Figure 10. Accumulation of positive- and negative-polarity RNA in a recombinant replicon system.

Cultures of HEK293T cells were transfected with SFPQ/PSF-specific (S1) or control siRNAs (siCTRL) as described under Materials and Methods. When the expression of SFPQ/PSF was known to be down-regulated, the cultures were further transfected with plasmids expressing the polymerase subunits and the NP, as well as with a genomic plasmid expressing a pseudoviral gene containing the cat gene in negative polarity. As control, the cultures were transfected with empty plasmids. At 24 hours post plasmid transfection total cell extracts were prepared and total cell RNA was isolated.

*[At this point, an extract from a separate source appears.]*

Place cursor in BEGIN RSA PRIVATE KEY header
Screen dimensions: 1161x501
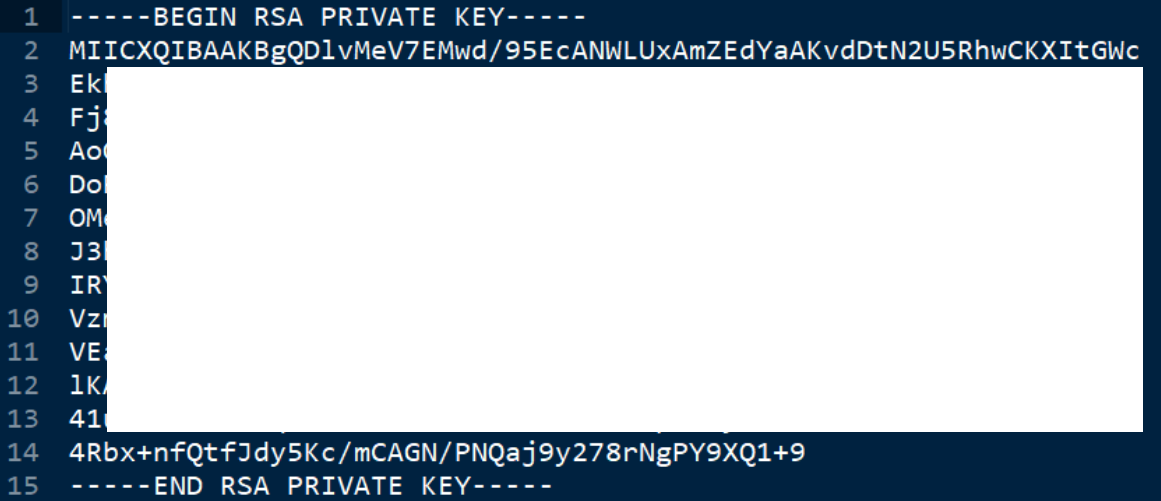(328, 17)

Significance was determined by the Student's t test. (A) The accumulation of CAT protein is indicated as percent of maximal values. (B) The accumulation of positive-polarity RNA was determined by hybridisation with CAT-specific probes and is presented as percent of maximal values. (C) The accumulation of negative-polarity RNA was determined by hybridisation with CAT-specific probes and is presented as percent of maximal values. The values presented represent the average and standard deviation of 3 independent transfection experiments. (D) The silencing of SFPQ was controlled by Western-blot, using actin as loading control. The level of expression of PA and NP was ascertained by Western-blot.